How not to collide with an Apache Iceberg
Lessons learned facing a challenging use case
Published Sep 15, 2024
Apache Iceberg is an open source table format, designed to store large data tables. It It is based on simple files that can be stored anywhere, and works well with data processing and analytics engines like Apache Spark, Hive, Trino and similar tools.
Iceberg tables are designed to be scalable, durable, and high-performing.
The format supports a variety of data formats, including JSON, CSV, and Parquet. Tables can be partitioned, which allows for more efficient storage and retrieval of data using also parallel processing, if needed.
The basic concept on which Iceberg is based is dividing the dataset into smaller chunks, each of which is represented as a separate data file (the lower layer in the diagram below).
Each data file is assigned a unique ID, and each file can be linked by one or more manifest files, each of which contains a row for each underlying data file, together with its metrics.
Groups of manifest files are then stored into manifest list files, each one containing references to multiple manifest files, together with stats and data file counts.
These layers of metadata are used like a sort of index to avoid reading manifests and data that are not required for an operation.
When a user wants to access a specific record in a dataset, they can specify the record's ID and Iceberg format will only retrieve the chunk that contains the record.

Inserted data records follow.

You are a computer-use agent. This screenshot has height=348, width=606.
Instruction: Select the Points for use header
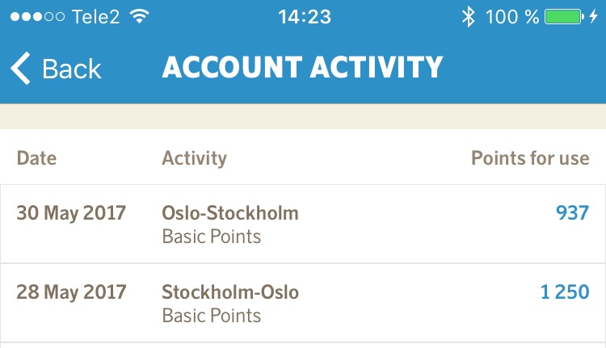coord(530,158)
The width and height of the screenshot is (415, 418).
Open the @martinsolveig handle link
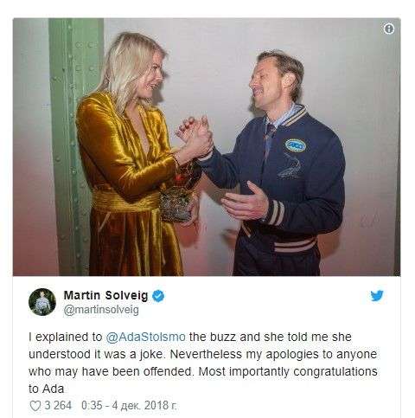tap(101, 310)
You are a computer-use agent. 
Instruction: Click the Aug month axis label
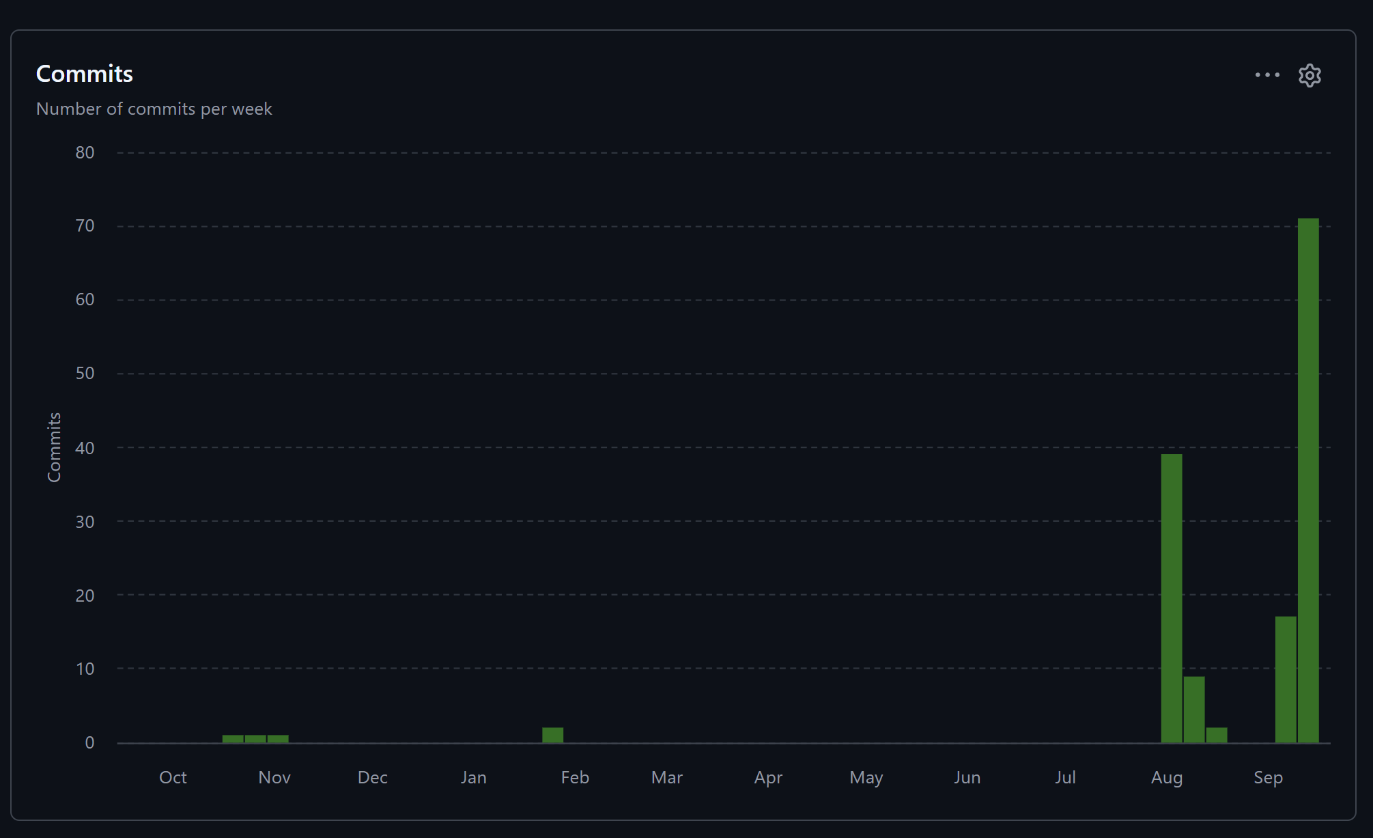pos(1167,777)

This reduces both storage usage and retrieval times, because only the necessary chunks need to be accessed.
Apache Iceberg offers many advantages that makes it a great solution for data warehouses and data lakes.
When the schema of the data is updated, these changes are just metadata changes, and data files don't need to be rewritten to consolidate the update.
Hidden partitioning
Hidden partitioning
Iceberg supports a variety of partitioning strategies, and tables can be partitioned on multiple columns. Partitioning offers the benefit of more efficient querying and updating of the data, because it can quickly locate the subset of data files that is relevant.
In addition to this, Iceberg handles hidden partitioning, meaning that the client doesn't need to be aware of it, and can normally query the data, without thinking explicitly to partition-dedicated columns.
Also, if you need for any reason to change the partitioning, you can fix your table without having to plan an expensive migration, because the partition scheme can change over time, and Iceberg can handle this without ever touching the existing data.
Iceberg stores data as a series of snapshots. Each one is a point-in-time snapshot of the data, which can be used to restore the state of the data in that specific instant. This pattern makes possible time travel, which means that you can query the data at any point in time, not just the current content at query-time.
It's up to you to decide how many snapshot you want to keep, configuring Iceberg according to your needs.
In the context of a web application for the monitoring of fleet of vehicles, our need was to store about 1 million records every day, and to make them available for at least 10 years. Each record is a medium-length data structure that can vary from few to some kilobytes.
Some clients are owners of tens of record per day, other clients can have tens of thousands of records per day, and others admin clients should have visibility to the whole dataset.
The goal was also to make clients able to get their data on a per-day basis, but also to get data near-real-time, meaning new data being available just a few minutes after it is produced in the main platform.
As usually happens in the IT world, ideally cost and complexity should be as lower as possible, while performance and scalability should unexplainably tend to infinite.
Our plan was to find a compromise for those requirements using Iceberg on S3 as a data store, and then exposing the data through an API with mandatory parameters to force the clients to trigger data queries that leverage the partitioning columns at every request.
To validate our plan, we started a POC that could then easily have been converted in a production feature.
It was our first experience with Iceberg, so we needed to learn by doing.
We created a new AWS Glue table on an S3 bucket, configured to use Apache Iceberg as Table Format, and Parquet for File Format.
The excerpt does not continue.